[[ Recorded information open ]]

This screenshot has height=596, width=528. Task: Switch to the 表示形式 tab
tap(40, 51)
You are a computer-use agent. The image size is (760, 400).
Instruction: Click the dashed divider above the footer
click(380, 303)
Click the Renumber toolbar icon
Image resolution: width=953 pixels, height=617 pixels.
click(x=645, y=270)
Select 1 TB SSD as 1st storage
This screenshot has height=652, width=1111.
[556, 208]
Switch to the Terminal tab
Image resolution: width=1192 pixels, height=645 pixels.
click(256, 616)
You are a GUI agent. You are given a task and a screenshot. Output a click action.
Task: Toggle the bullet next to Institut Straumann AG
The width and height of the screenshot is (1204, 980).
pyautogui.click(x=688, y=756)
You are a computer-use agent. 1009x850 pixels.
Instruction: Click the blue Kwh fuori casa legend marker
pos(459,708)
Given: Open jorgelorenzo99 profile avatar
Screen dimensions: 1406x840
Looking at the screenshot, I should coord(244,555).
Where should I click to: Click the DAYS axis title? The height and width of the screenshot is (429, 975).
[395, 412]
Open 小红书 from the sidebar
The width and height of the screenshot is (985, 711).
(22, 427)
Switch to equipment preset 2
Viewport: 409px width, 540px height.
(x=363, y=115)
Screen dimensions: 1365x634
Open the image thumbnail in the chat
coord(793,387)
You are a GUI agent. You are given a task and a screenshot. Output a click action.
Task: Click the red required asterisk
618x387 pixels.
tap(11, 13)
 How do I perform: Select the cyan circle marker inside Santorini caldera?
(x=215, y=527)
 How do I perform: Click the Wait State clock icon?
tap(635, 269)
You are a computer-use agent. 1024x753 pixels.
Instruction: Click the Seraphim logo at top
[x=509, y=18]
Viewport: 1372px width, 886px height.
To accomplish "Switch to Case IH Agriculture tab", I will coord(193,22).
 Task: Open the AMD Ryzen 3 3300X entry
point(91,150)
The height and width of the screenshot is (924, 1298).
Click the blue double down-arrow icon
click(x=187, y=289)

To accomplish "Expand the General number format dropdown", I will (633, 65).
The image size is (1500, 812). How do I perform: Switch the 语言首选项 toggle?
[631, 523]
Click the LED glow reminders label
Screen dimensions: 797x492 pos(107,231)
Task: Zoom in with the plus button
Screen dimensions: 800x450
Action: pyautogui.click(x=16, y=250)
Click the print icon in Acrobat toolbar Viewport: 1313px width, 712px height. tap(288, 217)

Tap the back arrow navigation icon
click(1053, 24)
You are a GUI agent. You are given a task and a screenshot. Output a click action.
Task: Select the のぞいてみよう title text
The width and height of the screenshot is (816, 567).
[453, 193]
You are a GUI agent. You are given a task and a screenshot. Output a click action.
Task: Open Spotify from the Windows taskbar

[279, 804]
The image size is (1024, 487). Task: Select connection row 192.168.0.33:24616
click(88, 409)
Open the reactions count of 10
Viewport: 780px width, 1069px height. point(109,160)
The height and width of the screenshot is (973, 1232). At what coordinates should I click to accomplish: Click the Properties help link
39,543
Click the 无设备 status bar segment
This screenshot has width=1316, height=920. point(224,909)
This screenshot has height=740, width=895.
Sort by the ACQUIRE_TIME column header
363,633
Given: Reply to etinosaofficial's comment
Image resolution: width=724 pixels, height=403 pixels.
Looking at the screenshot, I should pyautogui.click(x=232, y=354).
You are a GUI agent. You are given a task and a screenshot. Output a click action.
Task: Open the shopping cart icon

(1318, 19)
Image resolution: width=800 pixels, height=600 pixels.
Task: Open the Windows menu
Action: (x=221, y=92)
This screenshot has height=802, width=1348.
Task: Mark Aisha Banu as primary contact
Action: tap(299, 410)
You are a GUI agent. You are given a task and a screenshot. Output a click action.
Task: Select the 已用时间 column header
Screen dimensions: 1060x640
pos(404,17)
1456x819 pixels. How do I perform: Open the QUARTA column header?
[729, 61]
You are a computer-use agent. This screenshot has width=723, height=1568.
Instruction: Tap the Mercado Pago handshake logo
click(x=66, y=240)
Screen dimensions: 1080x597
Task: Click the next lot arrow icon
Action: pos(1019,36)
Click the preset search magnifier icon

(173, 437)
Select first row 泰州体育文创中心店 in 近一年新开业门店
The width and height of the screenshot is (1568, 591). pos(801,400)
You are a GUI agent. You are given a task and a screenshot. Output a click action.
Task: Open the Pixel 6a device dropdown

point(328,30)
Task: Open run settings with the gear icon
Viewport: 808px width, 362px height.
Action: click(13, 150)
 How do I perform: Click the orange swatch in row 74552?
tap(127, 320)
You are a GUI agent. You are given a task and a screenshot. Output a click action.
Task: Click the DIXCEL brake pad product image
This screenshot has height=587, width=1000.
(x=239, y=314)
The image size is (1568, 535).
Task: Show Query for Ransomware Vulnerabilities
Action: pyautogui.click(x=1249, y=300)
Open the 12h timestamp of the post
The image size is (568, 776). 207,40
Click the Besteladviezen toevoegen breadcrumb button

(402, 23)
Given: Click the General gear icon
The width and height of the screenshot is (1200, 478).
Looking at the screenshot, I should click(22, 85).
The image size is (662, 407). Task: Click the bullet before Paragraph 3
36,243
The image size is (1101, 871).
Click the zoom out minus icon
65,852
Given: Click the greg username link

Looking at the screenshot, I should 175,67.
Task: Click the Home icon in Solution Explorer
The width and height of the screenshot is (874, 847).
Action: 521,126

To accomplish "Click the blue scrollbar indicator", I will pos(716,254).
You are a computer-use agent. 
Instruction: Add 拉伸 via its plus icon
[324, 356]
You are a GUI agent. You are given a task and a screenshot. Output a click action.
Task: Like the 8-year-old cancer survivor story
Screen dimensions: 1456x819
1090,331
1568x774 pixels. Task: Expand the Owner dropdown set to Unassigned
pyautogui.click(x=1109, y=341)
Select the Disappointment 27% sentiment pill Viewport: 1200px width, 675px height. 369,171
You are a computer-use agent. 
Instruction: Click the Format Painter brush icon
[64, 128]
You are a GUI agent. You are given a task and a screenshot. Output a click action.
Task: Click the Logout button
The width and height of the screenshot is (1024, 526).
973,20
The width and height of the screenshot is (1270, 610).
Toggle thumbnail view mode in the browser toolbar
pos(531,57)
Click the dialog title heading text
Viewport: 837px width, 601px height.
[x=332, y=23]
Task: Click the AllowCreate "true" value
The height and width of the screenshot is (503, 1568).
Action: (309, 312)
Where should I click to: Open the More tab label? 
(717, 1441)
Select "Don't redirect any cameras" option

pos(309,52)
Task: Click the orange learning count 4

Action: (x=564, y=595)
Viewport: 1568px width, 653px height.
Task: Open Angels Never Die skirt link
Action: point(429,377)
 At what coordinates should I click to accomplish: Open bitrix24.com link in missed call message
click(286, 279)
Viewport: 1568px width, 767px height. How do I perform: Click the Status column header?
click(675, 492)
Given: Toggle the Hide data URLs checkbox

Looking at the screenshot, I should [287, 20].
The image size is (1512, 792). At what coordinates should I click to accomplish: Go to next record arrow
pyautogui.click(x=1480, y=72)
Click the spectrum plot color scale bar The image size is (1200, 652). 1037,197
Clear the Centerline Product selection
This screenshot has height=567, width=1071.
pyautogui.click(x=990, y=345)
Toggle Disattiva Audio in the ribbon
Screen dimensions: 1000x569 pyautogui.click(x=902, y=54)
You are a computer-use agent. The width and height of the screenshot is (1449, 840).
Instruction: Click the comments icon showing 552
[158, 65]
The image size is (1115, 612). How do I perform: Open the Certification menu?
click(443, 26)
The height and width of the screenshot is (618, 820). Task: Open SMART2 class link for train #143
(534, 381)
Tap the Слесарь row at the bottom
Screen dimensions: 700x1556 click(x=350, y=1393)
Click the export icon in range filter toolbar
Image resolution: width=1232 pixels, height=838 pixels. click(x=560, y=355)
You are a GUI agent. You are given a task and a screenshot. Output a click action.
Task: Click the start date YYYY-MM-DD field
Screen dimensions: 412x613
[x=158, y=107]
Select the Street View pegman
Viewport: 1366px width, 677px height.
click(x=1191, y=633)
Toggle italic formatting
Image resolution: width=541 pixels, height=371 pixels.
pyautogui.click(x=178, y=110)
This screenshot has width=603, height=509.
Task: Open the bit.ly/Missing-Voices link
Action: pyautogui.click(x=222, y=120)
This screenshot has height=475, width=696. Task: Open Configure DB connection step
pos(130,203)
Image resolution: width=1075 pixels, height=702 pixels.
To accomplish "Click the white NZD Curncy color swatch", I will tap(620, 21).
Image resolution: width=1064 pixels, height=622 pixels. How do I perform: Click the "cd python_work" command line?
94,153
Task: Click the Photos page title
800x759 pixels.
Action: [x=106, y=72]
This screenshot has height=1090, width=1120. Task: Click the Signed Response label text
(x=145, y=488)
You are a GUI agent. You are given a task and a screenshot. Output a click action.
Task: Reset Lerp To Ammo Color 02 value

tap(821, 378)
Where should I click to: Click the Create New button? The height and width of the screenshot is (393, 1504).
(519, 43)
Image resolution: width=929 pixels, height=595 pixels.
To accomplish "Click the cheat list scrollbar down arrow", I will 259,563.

[[ Recorded information closed ]]

_Task_.
Repeat the data word for word, starting at its first line and stopping after the line that contains "Switch to the Terminal tab".

_Result below_.
This screenshot has height=596, width=528. Task: Switch to the 表示形式 tab
tap(40, 51)
You are a computer-use agent. The image size is (760, 400).
Instruction: Click the dashed divider above the footer
click(380, 303)
Click the Renumber toolbar icon
Image resolution: width=953 pixels, height=617 pixels.
click(x=645, y=270)
Select 1 TB SSD as 1st storage
This screenshot has height=652, width=1111.
[556, 208]
Switch to the Terminal tab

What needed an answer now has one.